═══ SUPPLIED RECORDS

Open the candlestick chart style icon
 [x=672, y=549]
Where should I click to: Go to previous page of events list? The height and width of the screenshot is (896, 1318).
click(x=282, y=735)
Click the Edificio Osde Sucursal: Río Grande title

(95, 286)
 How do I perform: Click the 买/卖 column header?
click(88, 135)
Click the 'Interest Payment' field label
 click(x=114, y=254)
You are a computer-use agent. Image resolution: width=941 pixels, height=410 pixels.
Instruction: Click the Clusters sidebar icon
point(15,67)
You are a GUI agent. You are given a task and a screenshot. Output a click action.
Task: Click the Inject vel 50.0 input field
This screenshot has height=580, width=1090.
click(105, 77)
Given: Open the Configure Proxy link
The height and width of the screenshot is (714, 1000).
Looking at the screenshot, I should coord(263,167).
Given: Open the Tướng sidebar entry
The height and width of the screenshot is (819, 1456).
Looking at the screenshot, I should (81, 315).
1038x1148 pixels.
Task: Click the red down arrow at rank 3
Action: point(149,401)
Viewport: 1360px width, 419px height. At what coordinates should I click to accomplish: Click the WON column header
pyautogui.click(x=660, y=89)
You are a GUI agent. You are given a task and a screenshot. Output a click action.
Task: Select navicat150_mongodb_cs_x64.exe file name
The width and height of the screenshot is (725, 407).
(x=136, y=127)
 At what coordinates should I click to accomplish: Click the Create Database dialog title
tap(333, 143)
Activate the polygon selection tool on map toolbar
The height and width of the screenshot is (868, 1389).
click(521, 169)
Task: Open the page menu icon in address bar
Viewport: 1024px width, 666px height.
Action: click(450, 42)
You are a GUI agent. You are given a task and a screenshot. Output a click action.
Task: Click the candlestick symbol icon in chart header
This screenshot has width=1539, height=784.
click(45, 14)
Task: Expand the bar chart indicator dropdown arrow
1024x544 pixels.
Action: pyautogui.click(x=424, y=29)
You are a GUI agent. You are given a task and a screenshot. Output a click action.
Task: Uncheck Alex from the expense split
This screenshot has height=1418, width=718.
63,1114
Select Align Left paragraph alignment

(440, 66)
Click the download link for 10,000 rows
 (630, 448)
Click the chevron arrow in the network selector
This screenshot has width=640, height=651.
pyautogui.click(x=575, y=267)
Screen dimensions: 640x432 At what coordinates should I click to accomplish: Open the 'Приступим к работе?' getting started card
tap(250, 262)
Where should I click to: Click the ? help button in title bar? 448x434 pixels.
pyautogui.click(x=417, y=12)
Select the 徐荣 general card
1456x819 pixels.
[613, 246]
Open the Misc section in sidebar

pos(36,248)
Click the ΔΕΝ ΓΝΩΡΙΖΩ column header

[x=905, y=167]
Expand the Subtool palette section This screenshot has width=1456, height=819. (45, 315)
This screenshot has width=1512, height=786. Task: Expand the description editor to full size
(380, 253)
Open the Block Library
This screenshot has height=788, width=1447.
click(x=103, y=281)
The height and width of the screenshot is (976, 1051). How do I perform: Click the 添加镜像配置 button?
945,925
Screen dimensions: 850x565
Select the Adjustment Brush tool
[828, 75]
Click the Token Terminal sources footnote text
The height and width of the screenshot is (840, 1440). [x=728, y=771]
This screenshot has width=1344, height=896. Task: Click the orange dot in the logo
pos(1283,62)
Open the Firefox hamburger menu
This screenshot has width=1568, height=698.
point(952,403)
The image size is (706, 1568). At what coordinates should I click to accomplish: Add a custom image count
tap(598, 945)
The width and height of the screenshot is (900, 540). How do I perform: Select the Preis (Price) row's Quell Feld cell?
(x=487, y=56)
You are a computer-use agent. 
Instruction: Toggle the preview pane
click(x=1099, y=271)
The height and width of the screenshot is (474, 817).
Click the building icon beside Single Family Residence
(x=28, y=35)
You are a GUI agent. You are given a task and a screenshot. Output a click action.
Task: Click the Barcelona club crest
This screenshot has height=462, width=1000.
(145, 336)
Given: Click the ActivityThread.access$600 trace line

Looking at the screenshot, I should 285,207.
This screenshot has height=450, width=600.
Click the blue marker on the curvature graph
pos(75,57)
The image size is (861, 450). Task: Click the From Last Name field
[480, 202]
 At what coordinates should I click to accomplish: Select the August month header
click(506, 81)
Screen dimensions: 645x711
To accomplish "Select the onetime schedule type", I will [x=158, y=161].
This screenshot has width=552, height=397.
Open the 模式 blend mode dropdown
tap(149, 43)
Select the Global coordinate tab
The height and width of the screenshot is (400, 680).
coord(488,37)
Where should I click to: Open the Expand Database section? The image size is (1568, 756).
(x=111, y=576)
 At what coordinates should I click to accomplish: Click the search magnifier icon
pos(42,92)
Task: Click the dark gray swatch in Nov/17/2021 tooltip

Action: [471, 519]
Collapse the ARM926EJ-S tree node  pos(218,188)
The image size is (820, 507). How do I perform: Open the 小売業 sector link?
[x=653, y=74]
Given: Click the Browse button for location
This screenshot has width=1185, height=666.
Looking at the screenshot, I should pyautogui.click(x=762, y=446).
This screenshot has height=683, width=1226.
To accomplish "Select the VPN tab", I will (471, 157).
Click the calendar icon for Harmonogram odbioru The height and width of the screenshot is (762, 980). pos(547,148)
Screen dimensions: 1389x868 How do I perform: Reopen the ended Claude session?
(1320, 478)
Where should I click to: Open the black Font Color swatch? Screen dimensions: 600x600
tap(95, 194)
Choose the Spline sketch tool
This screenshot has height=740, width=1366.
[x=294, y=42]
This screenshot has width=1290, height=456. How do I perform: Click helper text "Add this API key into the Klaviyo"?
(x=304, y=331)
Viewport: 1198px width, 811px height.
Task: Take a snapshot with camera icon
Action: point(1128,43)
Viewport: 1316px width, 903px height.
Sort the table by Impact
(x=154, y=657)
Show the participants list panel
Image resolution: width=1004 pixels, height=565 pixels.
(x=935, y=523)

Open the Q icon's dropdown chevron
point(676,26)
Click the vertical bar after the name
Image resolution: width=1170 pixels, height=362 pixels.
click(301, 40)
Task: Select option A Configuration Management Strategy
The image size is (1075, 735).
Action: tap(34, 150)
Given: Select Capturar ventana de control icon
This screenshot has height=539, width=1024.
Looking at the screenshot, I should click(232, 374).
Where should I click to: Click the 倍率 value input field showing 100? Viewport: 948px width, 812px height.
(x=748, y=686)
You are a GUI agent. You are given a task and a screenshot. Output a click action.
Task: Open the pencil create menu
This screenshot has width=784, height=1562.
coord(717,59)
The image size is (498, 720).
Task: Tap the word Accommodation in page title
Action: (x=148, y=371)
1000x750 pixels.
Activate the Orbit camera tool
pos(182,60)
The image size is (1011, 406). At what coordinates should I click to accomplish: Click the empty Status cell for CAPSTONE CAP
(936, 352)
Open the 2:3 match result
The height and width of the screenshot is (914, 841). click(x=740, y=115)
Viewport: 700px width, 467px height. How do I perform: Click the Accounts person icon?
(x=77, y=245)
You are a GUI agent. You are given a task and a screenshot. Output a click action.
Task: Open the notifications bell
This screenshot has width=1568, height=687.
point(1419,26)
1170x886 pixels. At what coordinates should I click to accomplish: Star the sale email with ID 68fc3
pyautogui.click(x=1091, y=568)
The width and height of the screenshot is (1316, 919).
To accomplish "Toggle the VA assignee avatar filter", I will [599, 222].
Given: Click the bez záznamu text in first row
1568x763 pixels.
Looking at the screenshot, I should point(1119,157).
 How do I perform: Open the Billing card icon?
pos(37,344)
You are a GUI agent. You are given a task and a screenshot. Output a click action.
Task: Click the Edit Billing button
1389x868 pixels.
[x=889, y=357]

══════

Rewrite the listing above, changing "Edit Billing button" to "Update Billing button" and leaving every other line unchanged.

Open the candlestick chart style icon
 [x=672, y=549]
Where should I click to: Go to previous page of events list? The height and width of the screenshot is (896, 1318).
click(x=282, y=735)
Click the Edificio Osde Sucursal: Río Grande title

(95, 286)
 How do I perform: Click the 买/卖 column header?
click(88, 135)
Click the 'Interest Payment' field label
 click(x=114, y=254)
You are a computer-use agent. Image resolution: width=941 pixels, height=410 pixels.
Instruction: Click the Clusters sidebar icon
point(15,67)
You are a GUI agent. You are given a task and a screenshot. Output a click action.
Task: Click the Inject vel 50.0 input field
This screenshot has height=580, width=1090.
click(105, 77)
Given: Open the Configure Proxy link
The height and width of the screenshot is (714, 1000).
Looking at the screenshot, I should coord(263,167).
Given: Open the Tướng sidebar entry
The height and width of the screenshot is (819, 1456).
Looking at the screenshot, I should (81, 315).
1038x1148 pixels.
Task: Click the red down arrow at rank 3
Action: point(149,401)
Viewport: 1360px width, 419px height. At what coordinates should I click to accomplish: Click the WON column header
pyautogui.click(x=660, y=89)
You are a GUI agent. You are given a task and a screenshot. Output a click action.
Task: Select navicat150_mongodb_cs_x64.exe file name
The width and height of the screenshot is (725, 407).
(x=136, y=127)
 At what coordinates should I click to accomplish: Click the Create Database dialog title
tap(333, 143)
Activate the polygon selection tool on map toolbar
The height and width of the screenshot is (868, 1389).
click(521, 169)
Task: Open the page menu icon in address bar
Viewport: 1024px width, 666px height.
Action: click(450, 42)
You are a GUI agent. You are given a task and a screenshot. Output a click action.
Task: Click the candlestick symbol icon in chart header
This screenshot has width=1539, height=784.
click(45, 14)
Task: Expand the bar chart indicator dropdown arrow
1024x544 pixels.
Action: pyautogui.click(x=424, y=29)
You are a GUI agent. You are given a task and a screenshot. Output a click action.
Task: Uncheck Alex from the expense split
This screenshot has height=1418, width=718.
63,1114
Select Align Left paragraph alignment

(440, 66)
Click the download link for 10,000 rows
 (630, 448)
Click the chevron arrow in the network selector
This screenshot has width=640, height=651.
pyautogui.click(x=575, y=267)
Screen dimensions: 640x432 At what coordinates should I click to accomplish: Open the 'Приступим к работе?' getting started card
tap(250, 262)
Where should I click to: Click the ? help button in title bar? 448x434 pixels.
pyautogui.click(x=417, y=12)
Select the 徐荣 general card
1456x819 pixels.
[613, 246]
Open the Misc section in sidebar

pos(36,248)
Click the ΔΕΝ ΓΝΩΡΙΖΩ column header

[x=905, y=167]
Expand the Subtool palette section This screenshot has width=1456, height=819. (45, 315)
This screenshot has width=1512, height=786. Task: Expand the description editor to full size
(380, 253)
Open the Block Library
This screenshot has height=788, width=1447.
click(x=103, y=281)
The height and width of the screenshot is (976, 1051). How do I perform: Click the 添加镜像配置 button?
945,925
Screen dimensions: 850x565
Select the Adjustment Brush tool
[828, 75]
Click the Token Terminal sources footnote text
The height and width of the screenshot is (840, 1440). [x=728, y=771]
This screenshot has width=1344, height=896. Task: Click the orange dot in the logo
pos(1283,62)
Open the Firefox hamburger menu
This screenshot has width=1568, height=698.
point(952,403)
The image size is (706, 1568). At what coordinates should I click to accomplish: Add a custom image count
tap(598, 945)
The width and height of the screenshot is (900, 540). How do I perform: Select the Preis (Price) row's Quell Feld cell?
(x=487, y=56)
You are a computer-use agent. 
Instruction: Toggle the preview pane
click(x=1099, y=271)
The height and width of the screenshot is (474, 817).
Click the building icon beside Single Family Residence
(x=28, y=35)
You are a GUI agent. You are given a task and a screenshot. Output a click action.
Task: Click the Barcelona club crest
This screenshot has height=462, width=1000.
(145, 336)
Given: Click the ActivityThread.access$600 trace line

Looking at the screenshot, I should 285,207.
This screenshot has height=450, width=600.
Click the blue marker on the curvature graph
pos(75,57)
The image size is (861, 450). Task: Click the From Last Name field
[480, 202]
 At what coordinates should I click to accomplish: Select the August month header
click(506, 81)
Screen dimensions: 645x711
To accomplish "Select the onetime schedule type", I will [x=158, y=161].
This screenshot has width=552, height=397.
Open the 模式 blend mode dropdown
tap(149, 43)
Select the Global coordinate tab
The height and width of the screenshot is (400, 680).
coord(488,37)
Where should I click to: Open the Expand Database section? The image size is (1568, 756).
(x=111, y=576)
 At what coordinates should I click to accomplish: Click the search magnifier icon
pos(42,92)
Task: Click the dark gray swatch in Nov/17/2021 tooltip

Action: [471, 519]
Collapse the ARM926EJ-S tree node  pos(218,188)
The image size is (820, 507). How do I perform: Open the 小売業 sector link?
[x=653, y=74]
Given: Click the Browse button for location
This screenshot has width=1185, height=666.
Looking at the screenshot, I should pyautogui.click(x=762, y=446).
This screenshot has height=683, width=1226.
To accomplish "Select the VPN tab", I will (471, 157).
Click the calendar icon for Harmonogram odbioru The height and width of the screenshot is (762, 980). pos(547,148)
Screen dimensions: 1389x868 How do I perform: Reopen the ended Claude session?
(1320, 478)
Where should I click to: Open the black Font Color swatch? Screen dimensions: 600x600
tap(95, 194)
Choose the Spline sketch tool
This screenshot has height=740, width=1366.
[x=294, y=42]
This screenshot has width=1290, height=456. How do I perform: Click helper text "Add this API key into the Klaviyo"?
(x=304, y=331)
Viewport: 1198px width, 811px height.
Task: Take a snapshot with camera icon
Action: point(1128,43)
Viewport: 1316px width, 903px height.
Sort the table by Impact
(x=154, y=657)
Show the participants list panel
Image resolution: width=1004 pixels, height=565 pixels.
(x=935, y=523)

Open the Q icon's dropdown chevron
point(676,26)
Click the vertical bar after the name
Image resolution: width=1170 pixels, height=362 pixels.
click(301, 40)
Task: Select option A Configuration Management Strategy
The image size is (1075, 735).
Action: tap(34, 150)
Given: Select Capturar ventana de control icon
This screenshot has height=539, width=1024.
Looking at the screenshot, I should click(232, 374).
Where should I click to: Click the 倍率 value input field showing 100? Viewport: 948px width, 812px height.
(x=748, y=686)
You are a GUI agent. You are given a task and a screenshot. Output a click action.
Task: Open the pencil create menu
This screenshot has width=784, height=1562.
coord(717,59)
The image size is (498, 720).
Task: Tap the word Accommodation in page title
Action: (x=148, y=371)
1000x750 pixels.
Activate the Orbit camera tool
pos(182,60)
The image size is (1011, 406). At what coordinates should I click to accomplish: Click the empty Status cell for CAPSTONE CAP
(936, 352)
Open the 2:3 match result
The height and width of the screenshot is (914, 841). click(x=740, y=115)
Viewport: 700px width, 467px height. How do I perform: Click the Accounts person icon?
(x=77, y=245)
You are a GUI agent. You are given a task and a screenshot. Output a click action.
Task: Open the notifications bell
This screenshot has width=1568, height=687.
point(1419,26)
1170x886 pixels. At what coordinates should I click to accomplish: Star the sale email with ID 68fc3
pyautogui.click(x=1091, y=568)
The width and height of the screenshot is (1316, 919).
To accomplish "Toggle the VA assignee avatar filter", I will [599, 222].
Given: Click the bez záznamu text in first row
1568x763 pixels.
Looking at the screenshot, I should point(1119,157).
 How do I perform: Open the Billing card icon?
pos(37,344)
You are a GUI agent. You are given a task and a screenshot. Output a click action.
Task: Click the Update Billing button
1389x868 pixels.
[x=889, y=357]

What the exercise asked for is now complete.